◆ SELECTED EXTRACT:
^^^^^^^^^^^^^^^^

Hemky Madera (born January 26, 1977) is an Dominican actor. He began his acting career in the Dominican Republic television production Grandes Series Dominicanas in which he took the leading parts of the mini-series En La Olla and Trio en Alta Mar, both by Dominican director/producer Alfonso Rodríguez. He also played Mr. Delmar in Spider-Man: Homecoming and Carlos in Netflix original Kaleidoscope.

==Life and career==
Madera was born in Queens, to Luis and Gisela Madera. He was born prematurely when his mother came to visit relatives in New York, and his family then moved him back to Santiago, Dominican Republic. After college, he decided to act full-time and moved to New York City where he worked on the production of The Bookie's Lament (2000) with Gabriel Macht, but later returned to the Dominican Republic, where he starred in the mini-series Asalto en la Lincoln as well as in the sitcoms Ciudad Nueva and Los Electrolocos, in which he took the lead.

After returning to the United States, he has appeared in the feature films Dreaming of Julia (2003) with Harvey Keitel and Gael García Bernal, in The Lost City (2005) with Andy García, Dustin Hoffman, and Bill Murray, in The Wrath of Cain (2010) with Ving Rhames and Robert Patrick as well as doing voice work in Rango (2011) alongside Johnny Depp amongst others.

On stage, he first appeared in Pantallas at Santo Domingo's Great National Theater. In the United States he has appeared in Inverse Theater's production of Icarus and Aria and the New York Spanish Repertoire's production of Feast of the Goat as well as assorted other stage productions, i.e. Life is a Dream, The Mistress of the Inn, Chronicles of a Death Foretold, Blood Weddings, Midnight Brainwash Revival, Burning the Bridges, and Belisa's Capriciousness.

On television, he has appeared in single episodes of hit television series Law & Order: Criminal Intent, The Shield, Brothers & Sisters, My Name Is Earl, and The Good Guys as well as 17 episodes of Weeds as Mexican drug cartel criminal Ignacio, his best-known role. He also has a recurring role as a retired baseball player on the IFC TV series Brockmire.

^^^^^^^^^^^^^^^^

Records from a dataset

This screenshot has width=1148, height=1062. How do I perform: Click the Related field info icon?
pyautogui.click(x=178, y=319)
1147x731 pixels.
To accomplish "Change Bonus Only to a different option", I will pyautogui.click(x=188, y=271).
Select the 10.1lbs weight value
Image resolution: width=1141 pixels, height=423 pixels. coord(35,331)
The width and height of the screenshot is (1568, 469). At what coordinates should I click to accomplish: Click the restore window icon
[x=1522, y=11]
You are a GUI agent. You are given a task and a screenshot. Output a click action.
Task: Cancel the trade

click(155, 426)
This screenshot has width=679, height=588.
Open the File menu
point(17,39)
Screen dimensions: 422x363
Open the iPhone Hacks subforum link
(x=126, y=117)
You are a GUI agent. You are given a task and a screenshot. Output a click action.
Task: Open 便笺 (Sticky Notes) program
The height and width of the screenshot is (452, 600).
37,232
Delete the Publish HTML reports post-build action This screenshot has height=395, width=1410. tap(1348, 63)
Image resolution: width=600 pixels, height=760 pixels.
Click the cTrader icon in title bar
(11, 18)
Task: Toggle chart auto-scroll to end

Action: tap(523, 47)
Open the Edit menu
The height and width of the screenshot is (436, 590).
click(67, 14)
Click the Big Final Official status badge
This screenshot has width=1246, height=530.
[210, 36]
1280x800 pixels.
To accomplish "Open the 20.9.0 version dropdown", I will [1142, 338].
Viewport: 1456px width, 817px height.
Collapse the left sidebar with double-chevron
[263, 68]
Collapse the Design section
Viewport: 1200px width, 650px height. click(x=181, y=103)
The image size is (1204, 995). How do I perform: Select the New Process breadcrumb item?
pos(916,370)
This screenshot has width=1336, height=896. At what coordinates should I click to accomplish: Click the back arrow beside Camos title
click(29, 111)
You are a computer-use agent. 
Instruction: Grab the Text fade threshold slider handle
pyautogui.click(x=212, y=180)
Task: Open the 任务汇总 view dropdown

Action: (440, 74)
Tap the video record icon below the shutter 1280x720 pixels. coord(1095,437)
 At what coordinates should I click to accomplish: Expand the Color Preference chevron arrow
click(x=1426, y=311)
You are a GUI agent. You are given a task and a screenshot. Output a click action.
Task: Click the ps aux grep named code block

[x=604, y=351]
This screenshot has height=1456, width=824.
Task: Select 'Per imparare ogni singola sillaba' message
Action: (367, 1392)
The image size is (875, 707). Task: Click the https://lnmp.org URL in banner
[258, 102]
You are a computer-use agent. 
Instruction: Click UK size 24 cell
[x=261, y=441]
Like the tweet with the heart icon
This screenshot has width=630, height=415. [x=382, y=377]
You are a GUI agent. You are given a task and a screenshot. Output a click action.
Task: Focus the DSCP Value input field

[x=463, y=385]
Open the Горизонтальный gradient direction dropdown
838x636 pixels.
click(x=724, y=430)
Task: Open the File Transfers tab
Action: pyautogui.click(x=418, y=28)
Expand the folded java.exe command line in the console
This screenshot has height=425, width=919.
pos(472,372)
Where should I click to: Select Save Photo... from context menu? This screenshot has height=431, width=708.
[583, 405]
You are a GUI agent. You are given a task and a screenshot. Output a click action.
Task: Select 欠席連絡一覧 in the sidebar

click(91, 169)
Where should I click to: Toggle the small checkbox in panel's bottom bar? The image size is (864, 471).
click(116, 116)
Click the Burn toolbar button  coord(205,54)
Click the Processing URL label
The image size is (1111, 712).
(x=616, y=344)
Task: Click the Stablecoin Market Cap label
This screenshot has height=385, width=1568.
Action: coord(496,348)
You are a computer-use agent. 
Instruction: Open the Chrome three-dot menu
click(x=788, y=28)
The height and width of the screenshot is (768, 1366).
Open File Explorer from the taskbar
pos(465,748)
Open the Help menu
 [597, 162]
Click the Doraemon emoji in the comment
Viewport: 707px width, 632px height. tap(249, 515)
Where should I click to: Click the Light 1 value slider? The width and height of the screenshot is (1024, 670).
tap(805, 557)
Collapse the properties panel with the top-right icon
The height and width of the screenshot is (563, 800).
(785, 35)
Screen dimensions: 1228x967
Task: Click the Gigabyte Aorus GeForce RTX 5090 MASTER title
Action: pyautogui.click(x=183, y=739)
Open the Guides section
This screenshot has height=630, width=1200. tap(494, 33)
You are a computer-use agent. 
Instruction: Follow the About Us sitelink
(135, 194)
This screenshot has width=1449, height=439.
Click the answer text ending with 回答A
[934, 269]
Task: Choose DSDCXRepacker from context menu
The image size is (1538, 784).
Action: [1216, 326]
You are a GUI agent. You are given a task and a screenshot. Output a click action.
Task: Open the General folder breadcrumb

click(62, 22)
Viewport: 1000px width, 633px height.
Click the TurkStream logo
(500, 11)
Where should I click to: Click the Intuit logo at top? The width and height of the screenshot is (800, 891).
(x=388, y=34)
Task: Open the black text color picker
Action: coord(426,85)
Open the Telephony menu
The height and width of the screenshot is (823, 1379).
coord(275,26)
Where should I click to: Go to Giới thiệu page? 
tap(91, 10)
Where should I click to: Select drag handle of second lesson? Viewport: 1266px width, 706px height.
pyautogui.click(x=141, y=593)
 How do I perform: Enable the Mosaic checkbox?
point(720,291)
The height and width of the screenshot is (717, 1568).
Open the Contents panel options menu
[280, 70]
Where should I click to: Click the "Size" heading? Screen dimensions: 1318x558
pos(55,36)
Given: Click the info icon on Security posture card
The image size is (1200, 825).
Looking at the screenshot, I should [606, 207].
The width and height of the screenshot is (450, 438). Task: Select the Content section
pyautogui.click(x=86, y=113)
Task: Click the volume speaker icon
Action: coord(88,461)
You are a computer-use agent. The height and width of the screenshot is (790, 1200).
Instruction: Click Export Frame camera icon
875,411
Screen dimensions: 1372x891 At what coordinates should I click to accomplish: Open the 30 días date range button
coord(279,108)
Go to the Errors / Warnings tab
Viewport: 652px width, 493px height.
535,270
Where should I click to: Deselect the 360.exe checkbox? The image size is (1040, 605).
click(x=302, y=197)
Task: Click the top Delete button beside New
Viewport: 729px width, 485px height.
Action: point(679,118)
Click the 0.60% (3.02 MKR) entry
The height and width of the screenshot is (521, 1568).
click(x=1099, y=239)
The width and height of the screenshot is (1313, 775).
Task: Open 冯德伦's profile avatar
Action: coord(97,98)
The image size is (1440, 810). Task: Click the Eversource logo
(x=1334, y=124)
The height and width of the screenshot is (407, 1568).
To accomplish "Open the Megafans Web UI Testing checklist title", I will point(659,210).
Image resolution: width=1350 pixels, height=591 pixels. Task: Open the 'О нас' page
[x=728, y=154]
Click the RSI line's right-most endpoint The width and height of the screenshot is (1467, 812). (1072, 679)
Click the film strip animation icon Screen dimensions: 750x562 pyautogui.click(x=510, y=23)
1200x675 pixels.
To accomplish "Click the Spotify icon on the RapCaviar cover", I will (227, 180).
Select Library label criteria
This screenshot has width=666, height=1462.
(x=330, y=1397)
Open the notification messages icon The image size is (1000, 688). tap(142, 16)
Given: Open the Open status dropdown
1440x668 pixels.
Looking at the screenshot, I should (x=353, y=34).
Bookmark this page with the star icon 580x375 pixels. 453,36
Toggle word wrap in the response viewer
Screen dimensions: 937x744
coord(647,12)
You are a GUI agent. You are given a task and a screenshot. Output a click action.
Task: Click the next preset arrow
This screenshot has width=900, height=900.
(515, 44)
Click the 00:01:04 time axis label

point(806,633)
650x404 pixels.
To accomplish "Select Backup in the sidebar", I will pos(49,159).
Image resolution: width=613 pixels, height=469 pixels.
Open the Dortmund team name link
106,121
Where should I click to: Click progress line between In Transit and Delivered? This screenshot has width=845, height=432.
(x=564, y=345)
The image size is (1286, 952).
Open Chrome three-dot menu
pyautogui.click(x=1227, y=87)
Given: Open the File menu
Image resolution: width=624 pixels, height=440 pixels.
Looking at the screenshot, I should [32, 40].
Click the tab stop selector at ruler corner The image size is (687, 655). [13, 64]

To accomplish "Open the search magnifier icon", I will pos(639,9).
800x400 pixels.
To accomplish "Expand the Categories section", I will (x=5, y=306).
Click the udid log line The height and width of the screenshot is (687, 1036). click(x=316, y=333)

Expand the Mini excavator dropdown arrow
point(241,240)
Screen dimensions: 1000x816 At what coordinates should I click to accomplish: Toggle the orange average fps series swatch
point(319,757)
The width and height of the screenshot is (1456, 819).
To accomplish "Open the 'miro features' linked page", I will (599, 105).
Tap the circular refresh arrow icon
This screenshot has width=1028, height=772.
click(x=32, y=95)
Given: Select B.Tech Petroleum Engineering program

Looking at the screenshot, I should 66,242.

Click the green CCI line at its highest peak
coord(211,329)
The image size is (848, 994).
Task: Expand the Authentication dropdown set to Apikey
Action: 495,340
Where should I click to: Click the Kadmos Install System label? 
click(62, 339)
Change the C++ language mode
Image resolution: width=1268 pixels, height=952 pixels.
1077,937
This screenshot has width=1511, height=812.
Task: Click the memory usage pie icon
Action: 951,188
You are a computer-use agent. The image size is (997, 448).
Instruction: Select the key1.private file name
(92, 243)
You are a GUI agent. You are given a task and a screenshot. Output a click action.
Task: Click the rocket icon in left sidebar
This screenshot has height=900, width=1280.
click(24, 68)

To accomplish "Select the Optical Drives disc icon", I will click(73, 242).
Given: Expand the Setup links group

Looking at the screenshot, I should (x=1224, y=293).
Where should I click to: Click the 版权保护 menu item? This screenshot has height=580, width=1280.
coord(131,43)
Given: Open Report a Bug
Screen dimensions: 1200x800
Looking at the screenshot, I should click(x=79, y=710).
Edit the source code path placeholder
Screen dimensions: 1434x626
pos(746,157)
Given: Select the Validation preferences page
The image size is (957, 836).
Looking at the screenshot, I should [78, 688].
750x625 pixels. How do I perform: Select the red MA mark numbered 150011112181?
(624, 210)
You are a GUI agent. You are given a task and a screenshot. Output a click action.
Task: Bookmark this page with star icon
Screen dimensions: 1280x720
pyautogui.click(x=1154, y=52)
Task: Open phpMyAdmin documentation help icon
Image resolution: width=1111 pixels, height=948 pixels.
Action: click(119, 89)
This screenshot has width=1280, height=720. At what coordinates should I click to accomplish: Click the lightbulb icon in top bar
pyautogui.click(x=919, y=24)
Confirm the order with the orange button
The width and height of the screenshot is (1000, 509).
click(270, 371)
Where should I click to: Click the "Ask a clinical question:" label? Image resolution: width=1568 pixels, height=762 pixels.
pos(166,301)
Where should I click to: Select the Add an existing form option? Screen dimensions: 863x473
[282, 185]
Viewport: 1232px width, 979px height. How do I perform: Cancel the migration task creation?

^^^^^^^^^^^^^^^^

◆ ABOUT THIS EXERCISE: Reproduce the stretch of the Hemky Madera biography above that begins at the words "After returning to" and stops after the words "and Belisa's Capriciousness.".

◆ RESULT OF THIS TASK:
After returning to the United States, he has appeared in the feature films Dreaming of Julia (2003) with Harvey Keitel and Gael García Bernal, in The Lost City (2005) with Andy García, Dustin Hoffman, and Bill Murray, in The Wrath of Cain (2010) with Ving Rhames and Robert Patrick as well as doing voice work in Rango (2011) alongside Johnny Depp amongst others.

On stage, he first appeared in Pantallas at Santo Domingo's Great National Theater. In the United States he has appeared in Inverse Theater's production of Icarus and Aria and the New York Spanish Repertoire's production of Feast of the Goat as well as assorted other stage productions, i.e. Life is a Dream, The Mistress of the Inn, Chronicles of a Death Foretold, Blood Weddings, Midnight Brainwash Revival, Burning the Bridges, and Belisa's Capriciousness.